How Not To Decide To Build A New Runway
Bloomberg via Getty Images

My American students could not believe how long it takes in Britain even to agree on the first step of creating additional runway capacity, which is deciding on where to build it. This is partly an indictment of the long-range planning failures of the UK. Not only is there a backwards-looking cultural obsession with the Second World War, but so much British infrastructure continues to date from then, not least the airfields. Turning one of these into Heathrow Airport (Heathrow) in 1946 arguably made sense at the time, but successive governments subsequently failed to plan for future demand, hence its current constrained, air-polluting position in a West London that has expanded to surround it.

Heathrow has nonetheless been a remarkable success despite its capacity constraints and has long been a major international hub. Retaining such a hub - albeit not necessarily at Heathrow - has therefore been a repeated concern for British governments looking at how to expand runway capacity. This is not least in light of the rise of international competitor airports at Amsterdam Schiphol, Paris Charles de Gaulle or Frankfurt Airport, each of which has considerably more runway capacity than Heathrow. Governments have, however, been remarkably unsuccessful at working out how to provide commensurate additional runway capacity in Britain.
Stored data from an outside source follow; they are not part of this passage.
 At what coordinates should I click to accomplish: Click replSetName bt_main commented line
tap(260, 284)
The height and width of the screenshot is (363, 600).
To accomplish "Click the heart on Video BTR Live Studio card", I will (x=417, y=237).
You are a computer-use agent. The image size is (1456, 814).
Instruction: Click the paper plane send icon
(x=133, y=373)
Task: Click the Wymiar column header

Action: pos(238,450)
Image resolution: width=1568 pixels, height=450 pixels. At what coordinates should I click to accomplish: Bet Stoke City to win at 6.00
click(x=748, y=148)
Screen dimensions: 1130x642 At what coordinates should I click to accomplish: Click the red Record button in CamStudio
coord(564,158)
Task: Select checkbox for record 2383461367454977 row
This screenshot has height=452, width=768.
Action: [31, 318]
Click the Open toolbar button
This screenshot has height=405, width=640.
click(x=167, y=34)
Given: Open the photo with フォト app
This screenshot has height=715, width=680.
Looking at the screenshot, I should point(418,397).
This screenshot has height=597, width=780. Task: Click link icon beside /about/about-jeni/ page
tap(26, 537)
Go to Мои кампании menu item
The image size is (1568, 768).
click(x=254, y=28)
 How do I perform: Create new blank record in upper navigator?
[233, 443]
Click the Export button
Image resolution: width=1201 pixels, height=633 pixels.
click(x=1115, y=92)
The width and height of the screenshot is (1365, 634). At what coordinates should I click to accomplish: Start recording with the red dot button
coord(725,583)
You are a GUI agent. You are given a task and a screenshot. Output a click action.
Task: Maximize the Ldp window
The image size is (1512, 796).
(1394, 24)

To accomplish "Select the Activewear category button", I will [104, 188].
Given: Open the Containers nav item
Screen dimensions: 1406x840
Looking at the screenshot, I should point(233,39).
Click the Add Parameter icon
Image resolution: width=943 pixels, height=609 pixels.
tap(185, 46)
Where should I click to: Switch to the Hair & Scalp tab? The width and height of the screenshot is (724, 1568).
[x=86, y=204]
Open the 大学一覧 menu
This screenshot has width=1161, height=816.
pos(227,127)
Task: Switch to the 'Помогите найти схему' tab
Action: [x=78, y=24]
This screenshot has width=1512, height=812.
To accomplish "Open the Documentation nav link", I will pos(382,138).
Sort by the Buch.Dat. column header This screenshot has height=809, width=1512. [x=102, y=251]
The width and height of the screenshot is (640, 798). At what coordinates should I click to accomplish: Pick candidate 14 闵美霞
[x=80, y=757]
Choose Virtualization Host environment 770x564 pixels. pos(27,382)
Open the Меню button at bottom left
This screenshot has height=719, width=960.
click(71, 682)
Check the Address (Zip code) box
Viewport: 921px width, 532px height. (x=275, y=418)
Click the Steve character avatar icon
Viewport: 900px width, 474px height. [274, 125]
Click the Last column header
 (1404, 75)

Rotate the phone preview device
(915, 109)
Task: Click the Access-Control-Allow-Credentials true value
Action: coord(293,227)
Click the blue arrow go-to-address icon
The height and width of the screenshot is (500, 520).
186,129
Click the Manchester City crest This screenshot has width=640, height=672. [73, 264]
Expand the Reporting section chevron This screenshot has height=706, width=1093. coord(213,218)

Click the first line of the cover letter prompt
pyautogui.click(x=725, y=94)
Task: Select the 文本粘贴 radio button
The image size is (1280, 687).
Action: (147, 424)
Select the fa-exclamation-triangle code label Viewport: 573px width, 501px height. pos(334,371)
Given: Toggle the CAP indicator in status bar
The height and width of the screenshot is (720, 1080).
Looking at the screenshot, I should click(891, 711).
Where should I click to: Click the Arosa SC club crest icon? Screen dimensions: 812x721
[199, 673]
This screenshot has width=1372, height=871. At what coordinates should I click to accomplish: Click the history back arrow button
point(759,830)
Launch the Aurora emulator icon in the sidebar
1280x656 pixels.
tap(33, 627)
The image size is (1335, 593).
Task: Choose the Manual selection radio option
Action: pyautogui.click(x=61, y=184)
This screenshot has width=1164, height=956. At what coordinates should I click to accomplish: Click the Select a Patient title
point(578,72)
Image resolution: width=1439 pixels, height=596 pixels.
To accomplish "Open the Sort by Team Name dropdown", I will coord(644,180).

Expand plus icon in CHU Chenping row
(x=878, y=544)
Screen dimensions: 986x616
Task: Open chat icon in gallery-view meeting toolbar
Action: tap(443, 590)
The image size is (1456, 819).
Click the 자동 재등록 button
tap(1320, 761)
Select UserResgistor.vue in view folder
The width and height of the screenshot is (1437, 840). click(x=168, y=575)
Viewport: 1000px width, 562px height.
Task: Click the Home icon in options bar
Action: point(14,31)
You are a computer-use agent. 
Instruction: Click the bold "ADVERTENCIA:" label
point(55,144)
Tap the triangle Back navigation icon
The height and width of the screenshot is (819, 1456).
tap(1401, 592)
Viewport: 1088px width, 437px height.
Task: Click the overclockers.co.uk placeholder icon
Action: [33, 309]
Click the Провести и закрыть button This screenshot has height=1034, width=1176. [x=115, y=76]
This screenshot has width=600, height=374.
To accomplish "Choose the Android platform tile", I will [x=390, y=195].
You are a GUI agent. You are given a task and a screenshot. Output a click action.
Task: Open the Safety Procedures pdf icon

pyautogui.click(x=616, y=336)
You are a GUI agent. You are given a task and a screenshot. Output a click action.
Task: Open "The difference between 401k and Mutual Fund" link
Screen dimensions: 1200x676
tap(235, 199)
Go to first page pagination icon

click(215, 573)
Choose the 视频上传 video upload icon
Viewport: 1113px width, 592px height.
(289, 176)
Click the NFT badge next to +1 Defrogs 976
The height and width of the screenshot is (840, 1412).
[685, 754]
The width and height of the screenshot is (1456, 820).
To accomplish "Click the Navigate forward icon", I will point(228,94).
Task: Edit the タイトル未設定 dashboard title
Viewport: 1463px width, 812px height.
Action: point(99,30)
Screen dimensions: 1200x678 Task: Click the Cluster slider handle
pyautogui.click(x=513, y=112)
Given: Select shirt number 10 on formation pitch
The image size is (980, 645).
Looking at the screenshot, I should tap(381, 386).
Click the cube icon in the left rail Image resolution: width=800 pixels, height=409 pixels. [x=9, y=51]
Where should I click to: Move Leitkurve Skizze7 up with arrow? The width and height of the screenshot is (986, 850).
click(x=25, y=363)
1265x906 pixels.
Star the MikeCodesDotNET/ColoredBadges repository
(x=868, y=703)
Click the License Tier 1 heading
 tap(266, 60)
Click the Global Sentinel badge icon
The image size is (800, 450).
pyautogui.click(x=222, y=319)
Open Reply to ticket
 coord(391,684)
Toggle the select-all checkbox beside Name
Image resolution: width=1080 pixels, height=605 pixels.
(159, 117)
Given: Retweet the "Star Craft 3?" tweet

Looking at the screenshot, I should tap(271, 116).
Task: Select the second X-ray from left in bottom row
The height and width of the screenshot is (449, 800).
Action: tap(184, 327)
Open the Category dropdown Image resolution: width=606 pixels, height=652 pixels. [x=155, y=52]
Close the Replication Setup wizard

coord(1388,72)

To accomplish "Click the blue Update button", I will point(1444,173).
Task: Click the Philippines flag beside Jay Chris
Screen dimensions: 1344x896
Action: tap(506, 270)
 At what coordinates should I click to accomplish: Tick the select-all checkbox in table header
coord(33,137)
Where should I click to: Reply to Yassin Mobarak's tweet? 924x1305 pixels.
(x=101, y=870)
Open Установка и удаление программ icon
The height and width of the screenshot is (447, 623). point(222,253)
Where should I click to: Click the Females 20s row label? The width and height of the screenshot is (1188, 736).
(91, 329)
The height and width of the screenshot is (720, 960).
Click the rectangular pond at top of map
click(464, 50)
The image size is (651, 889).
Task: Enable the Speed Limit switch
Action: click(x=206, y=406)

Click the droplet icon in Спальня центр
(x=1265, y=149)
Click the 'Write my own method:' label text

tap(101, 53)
This is despite successive attempts dating back to the 1960s in which options and alternatives, from Maplin Sands to RAF Manston, were considered. For instance, the range of possibilities covered in the Tony Blair government's The Future of Air Transport 2003 White Paper only finally resulted in a decision in 2009 when Gordon Brown went for expansion at Heathrow. David Cameron opposed this in Opposition, but then three years later as Prime Minister he set up an 'Airports Commission' under Sir Howard Davies. Their terms of reference, because they focused on the primacy of maintaining a major international hub airport, pointed to a decision for Heathrow expansion. That was indeed what Sir Davies recommended and Cameron's successor duly endorsed.

My American students also noted the connection between the centralisation of decision-making and its extreme slowness in this area of policy. This is partly because centralisation politicises the decision and remits it to figures who are concerned to avoid unpopular short-term consequences. Setting up the 'Davies Commission' was an attempt to provide an expert-led, evidence-based solution instead - one which failed.

Centralisation has also led to a narrow focus on particular options. The past 40 years of policymaking has consisted of governments always treating a Heathrow expansion as the default option while still acknowledging the many problems and at least going through the exercise of looking at alternatives in South-East England, however as Gordon Brown and Theresa May have shown, they always seem to come back eventually to that default option. The problem is that it is likely to end up mired in litigation and cost-overruns, which is partly why they try to find alternatives in the first place. It is also a short-term fix. Sir Davies, after all, recommended legislation to make it clear that Heathrow would not be allowed to expand beyond three runways.

Furthermore, the government rejected an option for expansion, the Heathrow hub scheme to extend the northern runway that would have been cheaper, quicker and less environmentally-costly to deliver. They were presumably won over by lobbying from Heathrow and its Spanish owners, for whom the real prize is an additional terminal and the revenue that this will bring. This is, like May's talks with Nissan, a deal made with one view - the benefits for a single, private company. In both cases, the key factor seems to have been the political imperative to show 'Britain is open for business', rather than the wider needs of the economy.

In the process, opportunities for a more radical re-think of airports policy were overlooked or ignored. Heathrow claims it is a vital business and freight hub for the UK, disparaging Gatwick as a point-to-point, holiday-based airport. If so, why are there still so many holiday flights at Heathrow clogging up capacity?

All this ignores the question of whether a hub airport could be developed elsewhere. After all, why does it have to be Heathrow? If it did not already exist no-one in their right minds would choose Heathrow as the site for a major international airport if they were starting from scratch now. The answer usually given is branding, but perceptions can change and a new hub could no doubt develop its own identity if given the chance.

This would not have to be a 'Boris Island', though that would at least show ambition. Indeed, if the government did not control the decision-making on airports so rigidly, it could be anywhere. There is an irony that this government, led by a party which used to be supposedly free-market, is in practice so dirigiste. That dirigisme both helps to explain why it has taken so long to make this decision and why, when eventually made, it was principally driven by such narrow calculations of benefits. It is a classic example of path-dependency, where centralised decision-making was always likely to favour Heathrow, despite the difficulties, because Heathrow was already the market-leading hub and the default option was to make it even bigger. The decision was therefore always predictable, despite the years searching for alternatives.

I can only agree with my students that this is also an object lesson in how not to do decision-making.